To address the limited interpretability of deep neural networks (DNNs) on tabular data—which hinders their deployment in high-stakes domains such as finance and healthcare—this paper proposes XNNTab, a novel architecture. XNNTab innovatively integrates a sparse autoencoder with latent-space semantic mapping to learn a univocal, semantically annotatable feature dictionary, enabling linear decomposition and full transparency of the prediction process. Key technical contributions include latent-feature disentanglement, automated semantic annotation, and a linearly interpretable prediction structure. Evaluated on multiple standard tabular benchmarks, XNNTab matches or surpasses the predictive performance of state-of-the-art black-box models (e.g., TabNet, MLP) and traditional methods (e.g., XGBoost), while providing complete, human-understandable, layer-wise explanations. This work represents the first substantive breakthrough toward high-performance, fully transparent, and inherently interpretable DNNs for tabular data.
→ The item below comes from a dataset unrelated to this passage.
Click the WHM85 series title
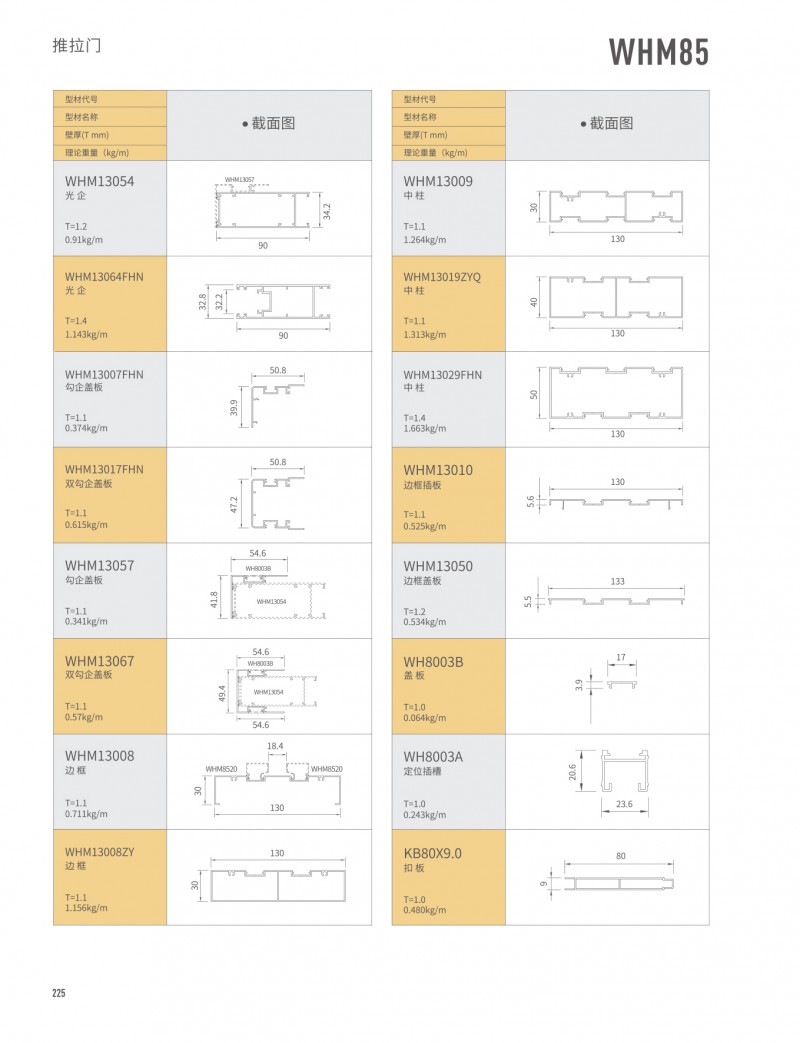Screen dimensions: 800x1043 [658, 52]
Tabular data is the foundation of many applications in fields such as finance and healthcare. Although DNNs tailored for tabular data achieve competitive predictive performance, they are blackboxes with little interpretability. We introduce XNNTab, a neural architecture that uses a sparse autoencoder (SAE) to learn a dictionary of monosemantic features within the latent space used for prediction. Using an automated method, we assign human-interpretable semantics to these features. This allows us to represent predictions as linear combinations of semantically meaningful components. Empirical evaluations demonstrate that XNNTab attains performance on par with or exceeding that of state-of-the-art, black-box neural models and classical machine learning approaches while being fully interpretable.